Raising turkeys for Meat is a step toward self-sufficiency
If you are interested in raising turkeys for meat, you should purchase them early in the season to ensure they will reach maturity by mid-November. If you aren’t sure turkeys are right for you, raising a few for Thanksgiving dinner is a short-term, low-cost way to see if you like raising turkeys.
Turkeys are Entertaining
If you have a hen set on a clutch of eggs and hatch her own poults, it is very educational and entertaining to watch. Turkeys are pretty good mothers, however, it is important to watch closely for any abandon eggs and new hatchlings. We had to rescue a newly hatched poult that the hen abandon. We ended up raising it by hand while she raised the rest of her clutch.

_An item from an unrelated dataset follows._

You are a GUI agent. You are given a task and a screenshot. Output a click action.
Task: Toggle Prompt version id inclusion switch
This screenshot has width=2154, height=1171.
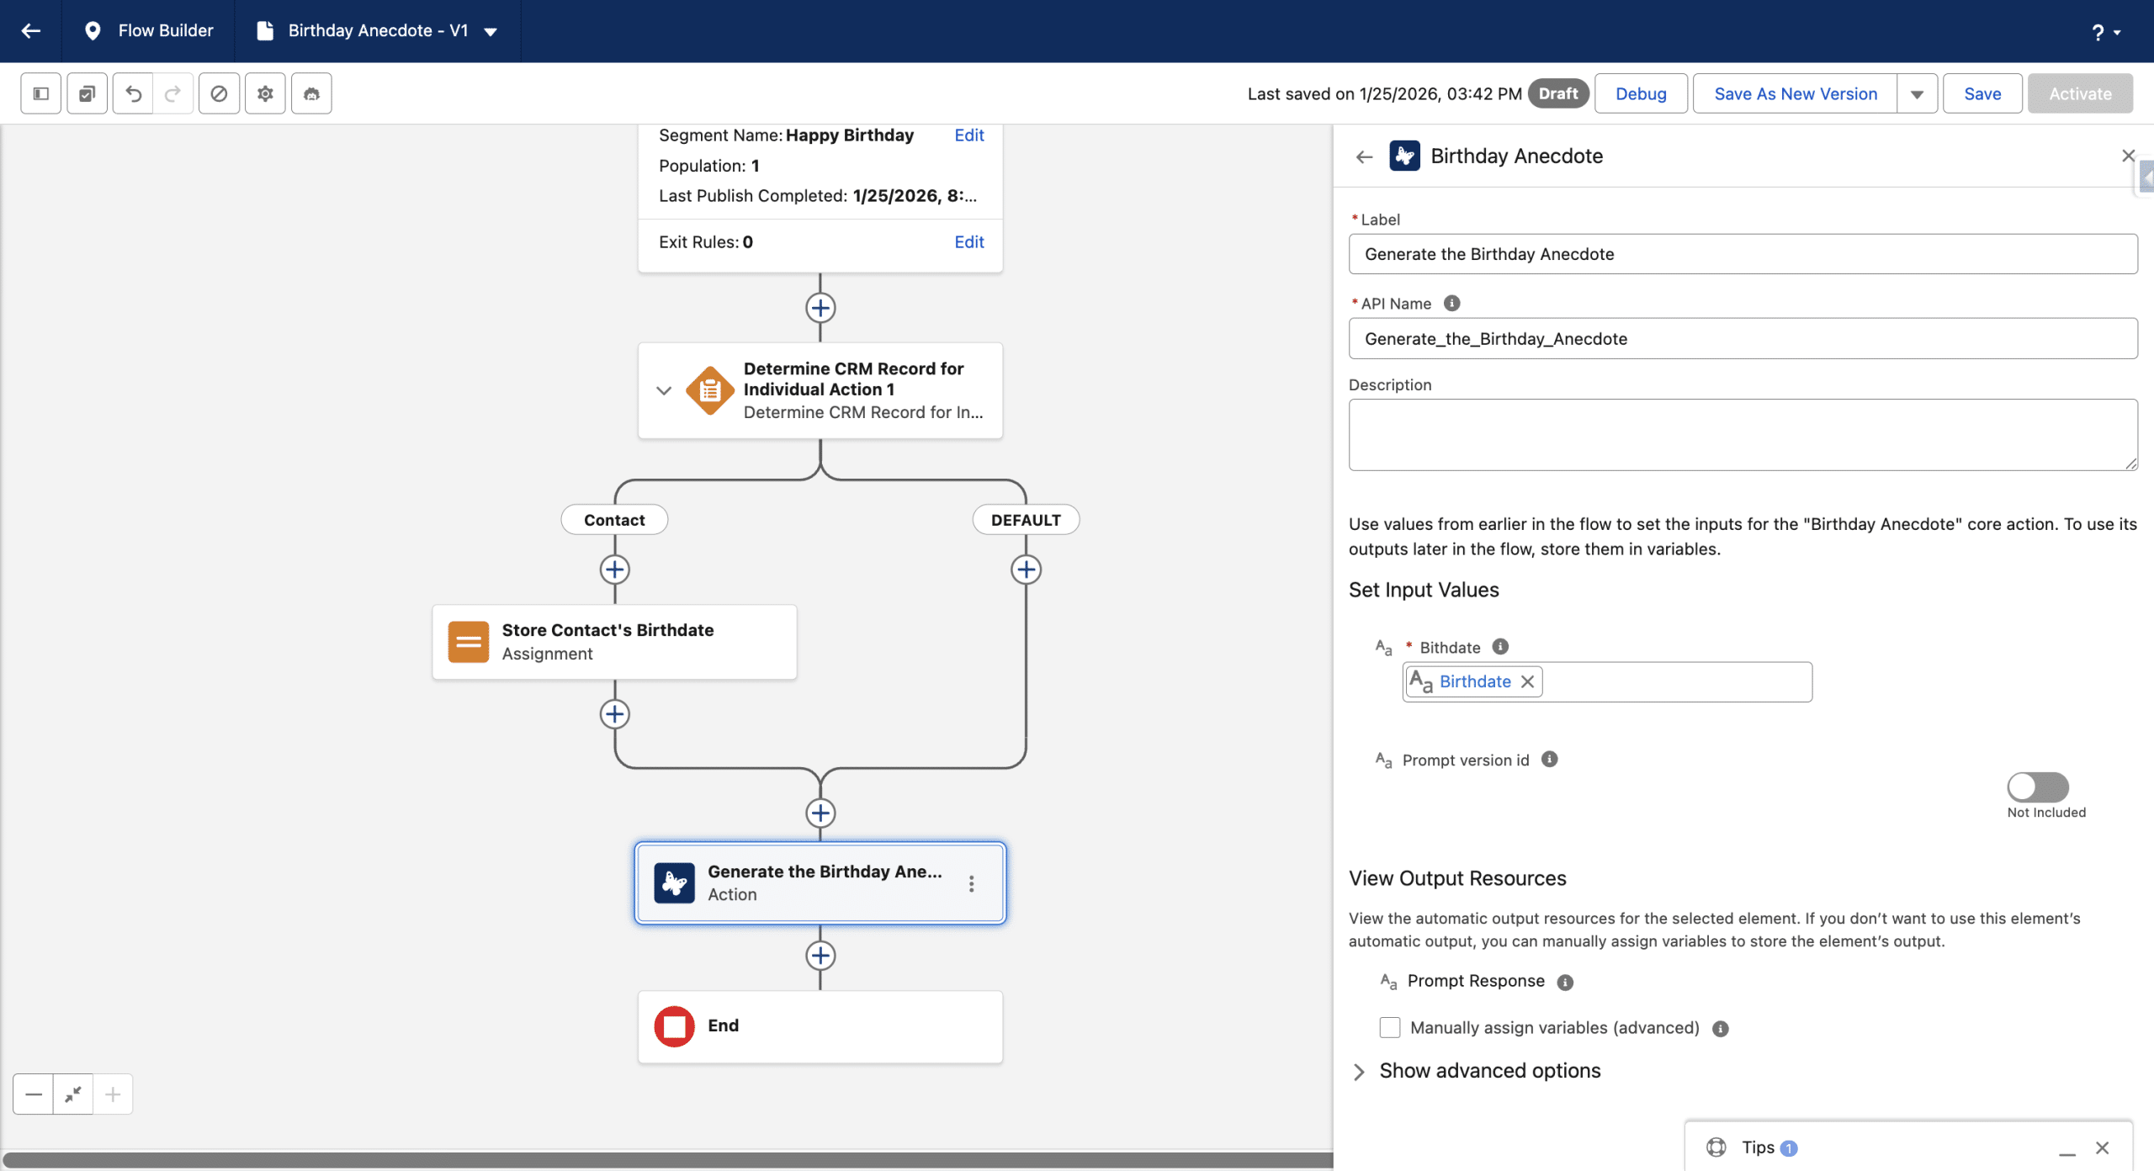click(x=2037, y=787)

the disadvantages of keeping Turkeys
Turkeys are messy
Since turkeys are bigger than chickens they leave behind a bigger mess. My turkeys like to climb the stairs of our deck and eat the birdseed that we have for the wild birds. Of course, they leave plenty of evidence that they have been on the deck. Turkey manure is looser and bigger than chicken manure. It is very difficult to clean off decks and sidewalks.

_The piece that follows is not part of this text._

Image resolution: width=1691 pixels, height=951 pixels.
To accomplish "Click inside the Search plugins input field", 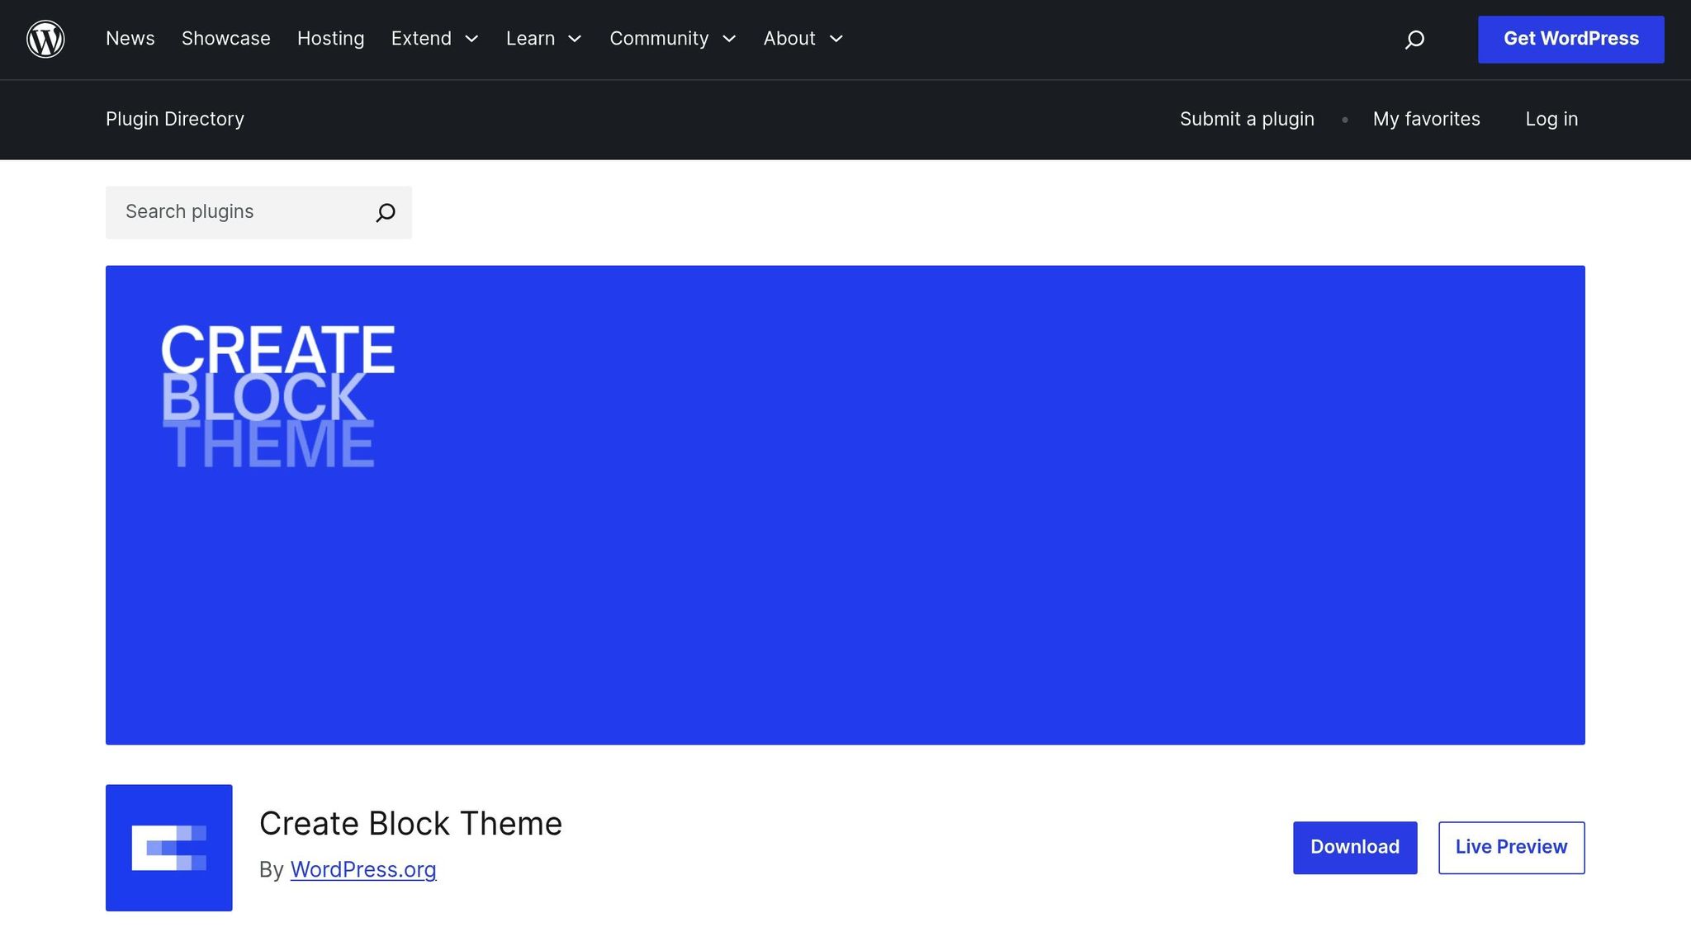I will point(231,212).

Turkeys are harder to raise than chickens
Young turkeys are more fragile than young chickens and some sources suggest that you do not keep turkeys and chickens in the same coop because turkeys are more likely to get sick from chickens. I am not sure how much truth there is to this. I house all my birds in one coop.
As mentioned above, one of my turkeys did have a respiratory illness. Turkeys are more susceptible to these types of illnesses. Ideally, keeping turkeys separate from other birds is best, but as I mentioned I keep my turkeys and chickens and other birds together.

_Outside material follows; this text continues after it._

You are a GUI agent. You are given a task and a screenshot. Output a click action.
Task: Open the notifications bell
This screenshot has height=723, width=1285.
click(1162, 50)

Tom Turkeys can be Loud and sometimes mean
Tom turkeys are necessary if you want to have a self-sustaining flock. Toms like to spend their day fanning their feathers, strutting, drumming, and gobbling. They are loud, but not as loud as roosters. They also do not start gobbling as early as roosters start crowing the morning.
Toms can become aggressive and attack people. I had two toms and they started to protect the door of the coop. Neither attacked me, but they would circle me and show attack posture. I learned not to turn my back on them. If you have small children under the age of 8 years old, having a tom turkey may not be right for you.
special considerations of Raising turkeys on the farm
Should you keep your turkeys with your chickens?
I have always kept my chickens and turkeys together. I raise the turkey poults with my meat chicks from day one. Turkeys do not catch on as quickly as chickens when they first hatch. Turkeys can actually learn from chicks about how to drink and eat. If you would like to research this topic more, here is a good article about both the advantages and disadvantages of raising turkeys and chickens together.
Butchering Turkeys on the Homestead
We use the old-fashioned ax method to butcher our chickens and turkeys. Since I am not a very big person, it took all of my son’s and my strength to hold a full-grown turkey on the chopping block and butcher it. You may want to enlist help from a strong person to help you on butcher day. Butchering and dressing a turkey is hard work and takes strength.
I enjoy raising turkeys on the farm both as food and as entertainment. I hope this article has helped you determine whether turkeys would be a valuable addition to your farm or homestead. Here is a picture of me and a 42 lb. turkey we raised.
Are you ready to Raise Turkeys on your farm?
What about you? Are you ready to keep turkeys on your homestead?